The Seattle Times reports (bit.ly/2wuZYc8) Lummi fishers out for Chinook on Sunday near Samish, south of Bellingham Bay, were surprised to pull up the Atlantic salmon — escapees that turned up in their nets again on Monday.
The Washington Department of Fish and Wildlife is urging the public to catch as many of the fish as possible, with no limit on size or number. The fish are about 10 pounds each. No one knows yet how many escaped. But Ron Warren, fish program assistant director for the Washington Department of Fish and Wildlife, said the net had some 3 million pounds of fish in it when it imploded Saturday.
Warren said the spill was caused by tides pushed unusually high by Monday’s approaching total solar eclipse.
The department has been monitoring the situation and crafting a spill-response plan with Cooke.
Lummi fishers were incensed at the Atlantic salmon intruding in home waters of native Washington Pacific salmon. “It’s a devastation,” said Ellie Kinley, whose family has fished Puget Sound for generations. “We don’t want those fish preying on our baby salmon. And we don’t want them getting up in the rivers.”
G.I. James, a member of the Lummi Natural Resources staff and fish commission, said Pacific salmon face enough trouble as it is without dueling with invaders in their home waters. “It is potentially a disease issue, and impact on our fish, as dire a shape as they are in, right now any impact to them is difficult to absorb.”
The spill comes as the company is considering a controversial net-pen operation in the Strait of Juan de Fuca at Port Angeles, east of the Ediz Hook.
The company’s explanation met with widespread disbelief.
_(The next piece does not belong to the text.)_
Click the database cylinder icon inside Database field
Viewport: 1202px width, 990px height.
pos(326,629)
“Part of the feed going to these salmon is chicken feed but this is B.S.,” said Chris Wilke, executive director of the Puget Sound Keeper, a nonprofit environmental group that opposes the company’s planned replacement and expansion of its existing operation.
“If they can’t be trusted in an accident like this how can they be trusted to tell the truth in the permitting process?”
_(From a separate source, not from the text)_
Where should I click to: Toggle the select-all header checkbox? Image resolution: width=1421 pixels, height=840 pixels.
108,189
Nell Halle, vice president of communications for Cooke, stuck with the company’s statement in an interview later Tuesday.
“We did have very high tides and it was coinciding with the eclipse. Tides and currents and tidal surges in the last weeks have been very strong.
“Our people are out there every day and that is what they have been seeing. The tides were extremely high, the current 3.5 knots. People can believe it or not. That is the reality.”
She said the farm experiences high tides in July, as well.
The fish were soon due to be harvested and Cooke had intended to replace equipment at the site but was awaiting permits, she added.
She dismissed any environmental concern, saying the fish would not survive and that native fish were not at risk.